- **ABOUT THIS TASK**: Take down each entry exactly as written.

SOURCE MATERIAL below:

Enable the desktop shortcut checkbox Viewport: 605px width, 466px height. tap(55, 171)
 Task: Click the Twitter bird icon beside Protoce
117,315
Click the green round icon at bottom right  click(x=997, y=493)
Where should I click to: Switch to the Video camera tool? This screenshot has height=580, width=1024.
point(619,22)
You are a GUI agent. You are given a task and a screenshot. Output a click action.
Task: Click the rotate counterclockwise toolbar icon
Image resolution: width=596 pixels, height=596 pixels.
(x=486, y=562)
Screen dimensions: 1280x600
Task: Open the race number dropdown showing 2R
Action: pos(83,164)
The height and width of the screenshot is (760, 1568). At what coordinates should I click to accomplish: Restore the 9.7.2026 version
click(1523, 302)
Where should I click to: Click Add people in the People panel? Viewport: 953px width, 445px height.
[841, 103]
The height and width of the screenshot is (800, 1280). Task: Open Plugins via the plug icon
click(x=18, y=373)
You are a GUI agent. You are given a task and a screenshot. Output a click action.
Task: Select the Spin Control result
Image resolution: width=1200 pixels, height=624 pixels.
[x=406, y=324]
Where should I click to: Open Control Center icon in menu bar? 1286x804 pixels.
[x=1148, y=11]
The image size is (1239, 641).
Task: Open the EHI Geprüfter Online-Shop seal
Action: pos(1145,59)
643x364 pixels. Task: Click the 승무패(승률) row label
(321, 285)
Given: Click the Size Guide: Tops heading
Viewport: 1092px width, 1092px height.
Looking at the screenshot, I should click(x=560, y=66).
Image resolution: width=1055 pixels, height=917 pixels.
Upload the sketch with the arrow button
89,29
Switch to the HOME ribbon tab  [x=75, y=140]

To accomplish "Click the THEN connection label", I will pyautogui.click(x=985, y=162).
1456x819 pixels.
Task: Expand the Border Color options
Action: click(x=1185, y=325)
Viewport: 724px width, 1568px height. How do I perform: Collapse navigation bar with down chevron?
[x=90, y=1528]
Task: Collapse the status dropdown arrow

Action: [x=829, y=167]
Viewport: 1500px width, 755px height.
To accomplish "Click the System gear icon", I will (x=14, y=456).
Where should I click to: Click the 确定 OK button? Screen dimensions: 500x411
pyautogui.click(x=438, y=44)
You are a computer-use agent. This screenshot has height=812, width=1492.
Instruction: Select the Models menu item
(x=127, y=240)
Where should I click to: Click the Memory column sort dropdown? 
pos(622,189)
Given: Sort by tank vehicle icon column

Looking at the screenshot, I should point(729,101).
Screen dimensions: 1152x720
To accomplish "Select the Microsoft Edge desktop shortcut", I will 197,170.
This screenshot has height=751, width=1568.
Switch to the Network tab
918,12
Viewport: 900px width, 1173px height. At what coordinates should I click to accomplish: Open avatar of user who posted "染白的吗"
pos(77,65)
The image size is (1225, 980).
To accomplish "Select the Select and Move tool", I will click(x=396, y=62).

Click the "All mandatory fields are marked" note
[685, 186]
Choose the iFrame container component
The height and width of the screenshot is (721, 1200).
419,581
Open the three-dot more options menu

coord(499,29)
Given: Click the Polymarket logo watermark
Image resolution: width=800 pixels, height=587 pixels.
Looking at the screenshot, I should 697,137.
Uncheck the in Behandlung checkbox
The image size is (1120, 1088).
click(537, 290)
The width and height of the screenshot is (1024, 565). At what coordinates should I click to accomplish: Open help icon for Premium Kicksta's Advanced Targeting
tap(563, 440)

End of SOURCE MATERIAL.

- **RESULT BELOW**:
Enable the desktop shortcut checkbox Viewport: 605px width, 466px height. tap(55, 171)
 Task: Click the Twitter bird icon beside Protoce
117,315
Click the green round icon at bottom right  click(x=997, y=493)
Where should I click to: Switch to the Video camera tool? This screenshot has height=580, width=1024.
point(619,22)
You are a GUI agent. You are given a task and a screenshot. Output a click action.
Task: Click the rotate counterclockwise toolbar icon
Image resolution: width=596 pixels, height=596 pixels.
(x=486, y=562)
Screen dimensions: 1280x600
Task: Open the race number dropdown showing 2R
Action: pos(83,164)
The height and width of the screenshot is (760, 1568). At what coordinates should I click to accomplish: Restore the 9.7.2026 version
click(1523, 302)
Where should I click to: Click Add people in the People panel? Viewport: 953px width, 445px height.
[841, 103]
The height and width of the screenshot is (800, 1280). Task: Open Plugins via the plug icon
click(x=18, y=373)
You are a GUI agent. You are given a task and a screenshot. Output a click action.
Task: Select the Spin Control result
Image resolution: width=1200 pixels, height=624 pixels.
[x=406, y=324]
Where should I click to: Open Control Center icon in menu bar? 1286x804 pixels.
[x=1148, y=11]
The image size is (1239, 641).
Task: Open the EHI Geprüfter Online-Shop seal
Action: pos(1145,59)
643x364 pixels. Task: Click the 승무패(승률) row label
(321, 285)
Given: Click the Size Guide: Tops heading
Viewport: 1092px width, 1092px height.
Looking at the screenshot, I should click(x=560, y=66).
Image resolution: width=1055 pixels, height=917 pixels.
Upload the sketch with the arrow button
89,29
Switch to the HOME ribbon tab  [x=75, y=140]

To accomplish "Click the THEN connection label", I will pyautogui.click(x=985, y=162).
1456x819 pixels.
Task: Expand the Border Color options
Action: click(x=1185, y=325)
Viewport: 724px width, 1568px height. How do I perform: Collapse navigation bar with down chevron?
[x=90, y=1528]
Task: Collapse the status dropdown arrow

Action: [x=829, y=167]
Viewport: 1500px width, 755px height.
To accomplish "Click the System gear icon", I will (x=14, y=456).
Where should I click to: Click the 确定 OK button? Screen dimensions: 500x411
pyautogui.click(x=438, y=44)
You are a computer-use agent. This screenshot has height=812, width=1492.
Instruction: Select the Models menu item
(x=127, y=240)
Where should I click to: Click the Memory column sort dropdown? 
pos(622,189)
Given: Sort by tank vehicle icon column

Looking at the screenshot, I should point(729,101).
Screen dimensions: 1152x720
To accomplish "Select the Microsoft Edge desktop shortcut", I will 197,170.
This screenshot has height=751, width=1568.
Switch to the Network tab
918,12
Viewport: 900px width, 1173px height. At what coordinates should I click to accomplish: Open avatar of user who posted "染白的吗"
pos(77,65)
The image size is (1225, 980).
To accomplish "Select the Select and Move tool", I will click(x=396, y=62).

Click the "All mandatory fields are marked" note
[685, 186]
Choose the iFrame container component
The height and width of the screenshot is (721, 1200).
419,581
Open the three-dot more options menu

coord(499,29)
Given: Click the Polymarket logo watermark
Image resolution: width=800 pixels, height=587 pixels.
Looking at the screenshot, I should 697,137.
Uncheck the in Behandlung checkbox
The image size is (1120, 1088).
click(537, 290)
The width and height of the screenshot is (1024, 565). At what coordinates should I click to accomplish: Open help icon for Premium Kicksta's Advanced Targeting
tap(563, 440)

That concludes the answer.